Laos to Break Ground for Thai-Vietnam Railway Project

Construction News Laos Vietnam

Laos is set to formally launch construction of an ambitious high-speed railway linking the country’s western border with Thailand to Vietnam in August, an official said Thursday, following the completion of a feasibility study by a Malaysian company that will construct and operate the project.

A groundbreaking ceremony for the railway will be held in Savannakhet city’s Kaysone Phomvihane district “sometime in August,” an official from the Lao Ministry of Public Works and Transportation in Vientiane told RFA’s Lao Service, speaking on condition of anonymity.

The ceremony will mark the laying of the “foundation” for the project. but a precise date for construction to proceed full steam ahead has yet to be set.

Malaysian company Giant Consolidated Ltd. has not established a project office in Savannakhet to date.

“About the office, nothing has been said yet,” the official said.

“It’s obvious that when the project kicks off, an office will be needed here in [Savannakhet] province.”

Giant was in early November awarded a contract to construct and operate the 220-kilometer (140-mile) railway from Savannakhet, on Laos’s southwestern border with Thailand, to the Lao Bao border gate with Vietnam in the east.

The company recently completed a mandatory environmental impact assessment needed for construction to begin, but has not yet submitted the study to authorities, the Lao official said, nor had it delivered findings to provincial officials from a survey of the construction site conducted earlier this year.
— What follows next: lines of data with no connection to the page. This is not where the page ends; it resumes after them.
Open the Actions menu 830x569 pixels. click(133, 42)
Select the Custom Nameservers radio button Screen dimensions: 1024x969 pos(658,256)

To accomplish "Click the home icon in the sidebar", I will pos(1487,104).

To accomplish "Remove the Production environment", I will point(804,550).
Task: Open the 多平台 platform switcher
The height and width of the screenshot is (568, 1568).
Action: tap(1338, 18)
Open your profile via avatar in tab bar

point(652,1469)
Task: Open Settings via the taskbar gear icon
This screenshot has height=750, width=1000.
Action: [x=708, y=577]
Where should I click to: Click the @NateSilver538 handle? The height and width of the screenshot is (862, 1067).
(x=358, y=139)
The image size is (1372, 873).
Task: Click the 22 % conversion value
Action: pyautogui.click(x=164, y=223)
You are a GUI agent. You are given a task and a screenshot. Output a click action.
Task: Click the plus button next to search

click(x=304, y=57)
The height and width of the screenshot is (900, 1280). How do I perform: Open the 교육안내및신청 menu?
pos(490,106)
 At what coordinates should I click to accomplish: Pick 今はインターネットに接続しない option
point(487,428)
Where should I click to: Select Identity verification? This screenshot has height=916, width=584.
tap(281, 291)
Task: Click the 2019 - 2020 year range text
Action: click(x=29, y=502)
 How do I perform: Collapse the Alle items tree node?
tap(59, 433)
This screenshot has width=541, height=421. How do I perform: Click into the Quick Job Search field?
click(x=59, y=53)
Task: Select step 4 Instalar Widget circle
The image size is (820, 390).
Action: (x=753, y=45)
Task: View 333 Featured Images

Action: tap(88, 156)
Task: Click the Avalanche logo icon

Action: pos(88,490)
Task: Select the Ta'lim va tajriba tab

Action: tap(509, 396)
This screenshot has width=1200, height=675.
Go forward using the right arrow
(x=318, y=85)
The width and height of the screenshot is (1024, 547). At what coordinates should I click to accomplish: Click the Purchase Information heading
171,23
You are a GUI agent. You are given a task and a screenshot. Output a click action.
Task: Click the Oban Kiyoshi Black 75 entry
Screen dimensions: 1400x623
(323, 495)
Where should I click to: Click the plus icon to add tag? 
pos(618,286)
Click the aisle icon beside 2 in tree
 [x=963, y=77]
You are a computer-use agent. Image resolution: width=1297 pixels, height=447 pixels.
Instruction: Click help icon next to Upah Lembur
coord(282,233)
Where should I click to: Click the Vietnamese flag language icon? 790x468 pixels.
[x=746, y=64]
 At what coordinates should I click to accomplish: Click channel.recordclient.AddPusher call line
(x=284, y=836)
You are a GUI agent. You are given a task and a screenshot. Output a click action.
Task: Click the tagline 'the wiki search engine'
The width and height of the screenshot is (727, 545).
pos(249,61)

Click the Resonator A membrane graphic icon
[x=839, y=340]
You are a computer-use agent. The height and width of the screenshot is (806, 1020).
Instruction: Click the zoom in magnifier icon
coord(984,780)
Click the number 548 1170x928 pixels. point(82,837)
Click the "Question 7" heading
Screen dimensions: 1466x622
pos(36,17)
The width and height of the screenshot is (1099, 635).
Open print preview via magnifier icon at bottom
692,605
In April, a Lao railways official told RFA that before launching construction Giant also needs to carry out a project design study, which it expects to complete by August.

Despite the lack of progress, the public works and transportation official expressed confidence that work on the railway would proceed, citing “regular discussions” about project details between a Giant representative and his ministry, “which cannot be revealed yet.”

Construction of the railway, which runs from Savannakhet city in the east to the border town of Lao Bao in the west with an onward link to Vietnam’s Danang port city, is expected to take four years.

New Zealand financial institution Rich Banco Berhad agreed in April to provide a U.S. $5 billion loan to Giant to fund the construction.

Laos is also in negotiations to borrow U.S. $7.2 billion from China to fund a second planned rail line—a 420-kilometer (260-mile) project linking the capital Vientiane to southwestern China.

Laos assumed sole ownership of the project after a Chinese construction company pulled out of a joint partnership because it decided the project would not be profitable enough.

Legislators and the Asian Development Bank have cautioned that the project is “unaffordable” and could sink the country into debt.

Laos has no coastline or seaports, and the rail links are expected to lower the cost of exports and consumer goods and help drive the impoverished country’s socioeconomic development.

The country’s current rail system consists of a 3.5-kilometer (2-mile) link over the Mekong River between Vientiane and Thailand’s Nongkhai.